What you should do
Rewrite the part of the listing that opens with the line containing "Task: Decrease quantity" and closes with the line containing "Looking at the screenshot, I should pos(690,107).", replacing "Netflix" with "Spotify" and leaving everything else unchanged.

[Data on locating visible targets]
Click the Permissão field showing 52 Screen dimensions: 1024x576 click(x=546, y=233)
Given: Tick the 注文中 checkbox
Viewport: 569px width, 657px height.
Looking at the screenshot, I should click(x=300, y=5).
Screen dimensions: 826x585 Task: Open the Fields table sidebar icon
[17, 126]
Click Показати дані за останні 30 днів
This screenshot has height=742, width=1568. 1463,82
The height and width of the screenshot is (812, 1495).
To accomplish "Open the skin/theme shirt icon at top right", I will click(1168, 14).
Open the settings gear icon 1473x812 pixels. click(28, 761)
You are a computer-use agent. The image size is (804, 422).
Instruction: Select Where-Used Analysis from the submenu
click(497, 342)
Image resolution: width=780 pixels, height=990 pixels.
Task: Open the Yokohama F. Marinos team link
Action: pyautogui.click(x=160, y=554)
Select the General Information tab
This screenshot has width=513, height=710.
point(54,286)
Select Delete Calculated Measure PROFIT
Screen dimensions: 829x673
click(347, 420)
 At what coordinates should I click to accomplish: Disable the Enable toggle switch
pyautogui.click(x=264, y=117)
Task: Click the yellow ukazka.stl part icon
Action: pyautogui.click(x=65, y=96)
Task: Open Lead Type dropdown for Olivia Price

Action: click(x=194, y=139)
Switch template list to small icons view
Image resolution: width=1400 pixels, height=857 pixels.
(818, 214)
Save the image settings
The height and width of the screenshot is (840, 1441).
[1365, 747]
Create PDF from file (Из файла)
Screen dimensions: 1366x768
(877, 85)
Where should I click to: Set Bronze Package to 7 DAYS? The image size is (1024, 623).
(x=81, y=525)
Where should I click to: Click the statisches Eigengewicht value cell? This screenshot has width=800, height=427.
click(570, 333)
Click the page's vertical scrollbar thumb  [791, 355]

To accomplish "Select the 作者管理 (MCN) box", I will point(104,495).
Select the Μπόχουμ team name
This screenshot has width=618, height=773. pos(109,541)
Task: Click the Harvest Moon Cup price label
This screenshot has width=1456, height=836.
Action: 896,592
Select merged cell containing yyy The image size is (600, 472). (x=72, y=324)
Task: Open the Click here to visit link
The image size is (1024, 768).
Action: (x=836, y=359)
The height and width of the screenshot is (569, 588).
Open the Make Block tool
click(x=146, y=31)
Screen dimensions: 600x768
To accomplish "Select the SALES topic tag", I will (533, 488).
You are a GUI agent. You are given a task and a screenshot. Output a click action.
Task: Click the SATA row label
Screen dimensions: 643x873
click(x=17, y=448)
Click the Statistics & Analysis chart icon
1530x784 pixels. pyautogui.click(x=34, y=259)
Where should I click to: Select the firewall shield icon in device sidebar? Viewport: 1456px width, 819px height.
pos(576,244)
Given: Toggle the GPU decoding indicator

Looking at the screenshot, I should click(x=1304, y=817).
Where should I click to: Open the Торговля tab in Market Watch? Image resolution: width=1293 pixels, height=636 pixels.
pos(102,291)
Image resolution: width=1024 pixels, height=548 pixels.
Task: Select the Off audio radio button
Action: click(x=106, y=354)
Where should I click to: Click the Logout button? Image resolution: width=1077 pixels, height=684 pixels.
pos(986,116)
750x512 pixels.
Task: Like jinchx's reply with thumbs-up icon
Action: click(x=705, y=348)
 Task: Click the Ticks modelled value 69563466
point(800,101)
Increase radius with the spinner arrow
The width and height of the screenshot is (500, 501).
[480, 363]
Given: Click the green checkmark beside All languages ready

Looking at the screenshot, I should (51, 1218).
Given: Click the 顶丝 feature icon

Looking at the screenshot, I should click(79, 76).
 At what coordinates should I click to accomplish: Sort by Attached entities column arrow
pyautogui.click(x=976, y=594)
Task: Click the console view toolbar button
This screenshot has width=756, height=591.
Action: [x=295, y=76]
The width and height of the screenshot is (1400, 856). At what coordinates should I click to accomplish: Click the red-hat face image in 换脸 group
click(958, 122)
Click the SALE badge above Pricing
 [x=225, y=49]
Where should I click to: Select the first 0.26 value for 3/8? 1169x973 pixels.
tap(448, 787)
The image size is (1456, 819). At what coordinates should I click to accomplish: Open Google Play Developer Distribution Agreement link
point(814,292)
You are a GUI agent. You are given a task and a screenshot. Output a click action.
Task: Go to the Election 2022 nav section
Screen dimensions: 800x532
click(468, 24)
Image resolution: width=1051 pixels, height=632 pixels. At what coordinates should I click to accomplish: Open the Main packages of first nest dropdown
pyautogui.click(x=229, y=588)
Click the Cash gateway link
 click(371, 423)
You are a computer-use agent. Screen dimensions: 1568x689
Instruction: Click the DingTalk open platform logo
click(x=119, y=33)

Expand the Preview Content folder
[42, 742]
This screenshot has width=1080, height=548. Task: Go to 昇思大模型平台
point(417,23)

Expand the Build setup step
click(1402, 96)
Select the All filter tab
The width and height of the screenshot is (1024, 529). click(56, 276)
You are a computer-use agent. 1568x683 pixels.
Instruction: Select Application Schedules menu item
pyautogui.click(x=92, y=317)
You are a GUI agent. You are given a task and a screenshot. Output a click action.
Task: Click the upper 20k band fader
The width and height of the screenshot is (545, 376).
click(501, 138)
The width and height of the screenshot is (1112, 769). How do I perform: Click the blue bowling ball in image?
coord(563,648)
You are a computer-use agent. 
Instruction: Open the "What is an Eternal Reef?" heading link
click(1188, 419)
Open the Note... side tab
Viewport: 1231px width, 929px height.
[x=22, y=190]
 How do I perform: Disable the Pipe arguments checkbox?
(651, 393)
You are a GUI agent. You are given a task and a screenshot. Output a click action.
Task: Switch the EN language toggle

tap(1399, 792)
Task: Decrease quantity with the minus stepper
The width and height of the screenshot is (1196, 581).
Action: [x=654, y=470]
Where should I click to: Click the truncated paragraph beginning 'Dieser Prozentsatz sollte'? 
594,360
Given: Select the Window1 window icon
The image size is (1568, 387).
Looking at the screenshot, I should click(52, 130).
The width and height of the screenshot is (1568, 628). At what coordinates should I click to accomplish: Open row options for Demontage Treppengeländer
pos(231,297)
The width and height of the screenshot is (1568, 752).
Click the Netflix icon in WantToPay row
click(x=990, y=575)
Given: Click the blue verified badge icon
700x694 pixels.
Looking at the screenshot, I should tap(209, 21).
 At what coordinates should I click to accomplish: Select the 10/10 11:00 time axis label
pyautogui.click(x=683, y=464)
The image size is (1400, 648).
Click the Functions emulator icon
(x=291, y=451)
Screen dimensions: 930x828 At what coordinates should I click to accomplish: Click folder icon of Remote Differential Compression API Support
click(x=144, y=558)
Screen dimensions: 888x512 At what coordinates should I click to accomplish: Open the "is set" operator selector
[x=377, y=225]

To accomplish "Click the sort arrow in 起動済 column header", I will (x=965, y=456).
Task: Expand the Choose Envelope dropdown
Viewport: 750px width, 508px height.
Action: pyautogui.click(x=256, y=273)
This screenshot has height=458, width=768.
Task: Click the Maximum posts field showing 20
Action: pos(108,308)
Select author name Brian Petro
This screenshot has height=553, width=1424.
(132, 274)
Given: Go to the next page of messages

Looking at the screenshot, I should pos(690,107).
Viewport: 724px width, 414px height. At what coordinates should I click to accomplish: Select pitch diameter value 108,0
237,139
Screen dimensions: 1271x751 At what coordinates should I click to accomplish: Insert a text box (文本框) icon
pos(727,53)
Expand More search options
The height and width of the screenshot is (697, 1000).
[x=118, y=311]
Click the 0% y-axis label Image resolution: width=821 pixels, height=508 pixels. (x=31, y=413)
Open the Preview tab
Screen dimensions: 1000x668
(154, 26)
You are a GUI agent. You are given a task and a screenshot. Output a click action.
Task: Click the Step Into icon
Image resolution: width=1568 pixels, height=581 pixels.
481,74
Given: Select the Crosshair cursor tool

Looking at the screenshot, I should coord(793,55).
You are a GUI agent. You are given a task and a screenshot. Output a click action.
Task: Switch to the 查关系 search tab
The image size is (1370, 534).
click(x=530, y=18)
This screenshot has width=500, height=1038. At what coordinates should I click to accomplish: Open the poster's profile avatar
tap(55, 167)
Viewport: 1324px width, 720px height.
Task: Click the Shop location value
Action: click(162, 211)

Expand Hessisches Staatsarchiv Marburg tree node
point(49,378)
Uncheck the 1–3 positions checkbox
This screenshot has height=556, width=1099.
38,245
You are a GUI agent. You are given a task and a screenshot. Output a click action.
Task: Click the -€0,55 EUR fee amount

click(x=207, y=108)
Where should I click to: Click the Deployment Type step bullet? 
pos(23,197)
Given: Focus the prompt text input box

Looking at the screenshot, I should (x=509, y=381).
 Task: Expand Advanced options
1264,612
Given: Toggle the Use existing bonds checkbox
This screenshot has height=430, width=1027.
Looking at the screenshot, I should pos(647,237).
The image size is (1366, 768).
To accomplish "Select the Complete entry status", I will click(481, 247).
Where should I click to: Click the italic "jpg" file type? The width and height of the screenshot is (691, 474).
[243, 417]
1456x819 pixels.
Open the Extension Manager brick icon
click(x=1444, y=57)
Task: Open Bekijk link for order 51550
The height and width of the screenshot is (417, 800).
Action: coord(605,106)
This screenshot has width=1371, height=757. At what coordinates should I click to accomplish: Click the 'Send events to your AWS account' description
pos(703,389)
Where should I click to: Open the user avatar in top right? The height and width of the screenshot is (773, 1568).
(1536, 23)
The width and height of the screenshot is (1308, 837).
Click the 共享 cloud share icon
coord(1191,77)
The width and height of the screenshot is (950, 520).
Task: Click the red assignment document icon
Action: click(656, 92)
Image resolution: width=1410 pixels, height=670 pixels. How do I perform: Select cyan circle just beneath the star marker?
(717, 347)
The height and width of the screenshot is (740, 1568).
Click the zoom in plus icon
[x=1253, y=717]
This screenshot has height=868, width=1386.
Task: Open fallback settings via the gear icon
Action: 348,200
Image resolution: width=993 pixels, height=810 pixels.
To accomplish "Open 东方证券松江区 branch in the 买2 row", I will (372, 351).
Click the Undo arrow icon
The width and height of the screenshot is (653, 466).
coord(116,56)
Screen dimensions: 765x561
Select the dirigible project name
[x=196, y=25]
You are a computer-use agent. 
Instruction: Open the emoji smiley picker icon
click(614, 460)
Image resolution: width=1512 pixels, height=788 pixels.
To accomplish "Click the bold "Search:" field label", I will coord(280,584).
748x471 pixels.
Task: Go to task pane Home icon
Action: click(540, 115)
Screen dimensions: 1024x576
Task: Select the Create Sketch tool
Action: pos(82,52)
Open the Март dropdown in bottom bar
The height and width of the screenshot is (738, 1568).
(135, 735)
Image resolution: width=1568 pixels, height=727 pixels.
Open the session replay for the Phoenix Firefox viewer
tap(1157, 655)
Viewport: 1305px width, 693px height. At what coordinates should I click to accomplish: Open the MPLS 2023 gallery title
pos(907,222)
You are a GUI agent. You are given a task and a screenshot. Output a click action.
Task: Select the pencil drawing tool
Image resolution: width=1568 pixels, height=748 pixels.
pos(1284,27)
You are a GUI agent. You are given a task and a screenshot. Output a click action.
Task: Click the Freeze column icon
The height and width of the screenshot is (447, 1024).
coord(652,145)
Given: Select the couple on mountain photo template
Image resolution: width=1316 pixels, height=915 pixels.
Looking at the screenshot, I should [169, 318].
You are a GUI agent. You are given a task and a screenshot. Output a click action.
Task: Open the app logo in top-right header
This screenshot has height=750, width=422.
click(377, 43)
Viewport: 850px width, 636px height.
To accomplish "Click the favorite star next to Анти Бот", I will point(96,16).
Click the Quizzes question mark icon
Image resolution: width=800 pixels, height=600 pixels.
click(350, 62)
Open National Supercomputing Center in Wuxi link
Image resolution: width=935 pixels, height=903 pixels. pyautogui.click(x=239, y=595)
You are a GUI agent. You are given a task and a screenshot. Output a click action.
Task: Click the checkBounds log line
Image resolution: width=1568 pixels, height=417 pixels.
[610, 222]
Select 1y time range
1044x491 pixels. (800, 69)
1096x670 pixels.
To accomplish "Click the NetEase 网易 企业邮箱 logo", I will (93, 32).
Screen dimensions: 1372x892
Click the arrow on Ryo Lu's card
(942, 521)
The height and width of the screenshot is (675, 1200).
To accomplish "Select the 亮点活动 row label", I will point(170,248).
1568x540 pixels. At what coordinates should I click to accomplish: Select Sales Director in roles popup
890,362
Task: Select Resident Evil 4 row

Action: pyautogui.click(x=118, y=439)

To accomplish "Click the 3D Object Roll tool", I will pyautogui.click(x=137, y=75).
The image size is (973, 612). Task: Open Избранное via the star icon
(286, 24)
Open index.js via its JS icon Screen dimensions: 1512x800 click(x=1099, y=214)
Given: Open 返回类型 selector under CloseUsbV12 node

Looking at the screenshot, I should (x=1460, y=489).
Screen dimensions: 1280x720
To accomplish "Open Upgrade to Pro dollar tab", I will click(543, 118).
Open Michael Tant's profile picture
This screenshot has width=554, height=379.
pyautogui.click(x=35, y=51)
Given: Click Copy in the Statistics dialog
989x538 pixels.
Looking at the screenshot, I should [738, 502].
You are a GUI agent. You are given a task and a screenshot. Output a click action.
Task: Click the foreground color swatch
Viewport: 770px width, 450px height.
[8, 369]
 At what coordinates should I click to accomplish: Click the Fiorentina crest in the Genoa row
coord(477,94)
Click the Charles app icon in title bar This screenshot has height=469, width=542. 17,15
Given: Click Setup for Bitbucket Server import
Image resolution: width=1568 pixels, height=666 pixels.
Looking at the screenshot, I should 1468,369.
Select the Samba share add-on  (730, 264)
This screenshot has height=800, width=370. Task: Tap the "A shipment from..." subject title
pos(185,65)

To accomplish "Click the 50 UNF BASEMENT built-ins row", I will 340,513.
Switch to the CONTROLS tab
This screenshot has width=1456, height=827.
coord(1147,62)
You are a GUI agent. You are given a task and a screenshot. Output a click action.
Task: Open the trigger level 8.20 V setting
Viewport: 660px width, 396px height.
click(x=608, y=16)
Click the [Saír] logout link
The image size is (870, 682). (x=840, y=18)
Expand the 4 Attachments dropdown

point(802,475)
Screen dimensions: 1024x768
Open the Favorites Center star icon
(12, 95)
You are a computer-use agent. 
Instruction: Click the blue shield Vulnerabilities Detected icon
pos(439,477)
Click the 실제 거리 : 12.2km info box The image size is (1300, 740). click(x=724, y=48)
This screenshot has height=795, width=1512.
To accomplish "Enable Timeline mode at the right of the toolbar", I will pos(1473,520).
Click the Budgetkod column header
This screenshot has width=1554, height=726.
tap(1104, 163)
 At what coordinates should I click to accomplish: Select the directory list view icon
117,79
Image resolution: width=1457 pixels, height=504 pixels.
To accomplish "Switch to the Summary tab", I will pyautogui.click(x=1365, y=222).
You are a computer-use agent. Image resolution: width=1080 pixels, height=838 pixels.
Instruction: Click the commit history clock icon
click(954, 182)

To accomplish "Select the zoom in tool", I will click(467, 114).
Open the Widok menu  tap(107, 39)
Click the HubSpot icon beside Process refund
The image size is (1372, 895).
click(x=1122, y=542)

Result of this task
Task: Decrease quantity with the minus stepper
The width and height of the screenshot is (1196, 581).
Action: [x=654, y=470]
Where should I click to: Click the truncated paragraph beginning 'Dieser Prozentsatz sollte'? 
594,360
Given: Select the Window1 window icon
The image size is (1568, 387).
Looking at the screenshot, I should click(52, 130).
The width and height of the screenshot is (1568, 628). At what coordinates should I click to accomplish: Open row options for Demontage Treppengeländer
pos(231,297)
The width and height of the screenshot is (1568, 752).
Click the Spotify icon in WantToPay row
click(x=990, y=575)
Given: Click the blue verified badge icon
700x694 pixels.
Looking at the screenshot, I should tap(209, 21).
 At what coordinates should I click to accomplish: Select the 10/10 11:00 time axis label
pyautogui.click(x=683, y=464)
The image size is (1400, 648).
Click the Functions emulator icon
(x=291, y=451)
Screen dimensions: 930x828 At what coordinates should I click to accomplish: Click folder icon of Remote Differential Compression API Support
click(x=144, y=558)
Screen dimensions: 888x512 At what coordinates should I click to accomplish: Open the "is set" operator selector
[x=377, y=225]

To accomplish "Click the sort arrow in 起動済 column header", I will (x=965, y=456).
Task: Expand the Choose Envelope dropdown
Viewport: 750px width, 508px height.
Action: pyautogui.click(x=256, y=273)
This screenshot has height=458, width=768.
Task: Click the Maximum posts field showing 20
Action: pos(108,308)
Select author name Brian Petro
This screenshot has height=553, width=1424.
(132, 274)
Given: Go to the next page of messages

Looking at the screenshot, I should pos(690,107).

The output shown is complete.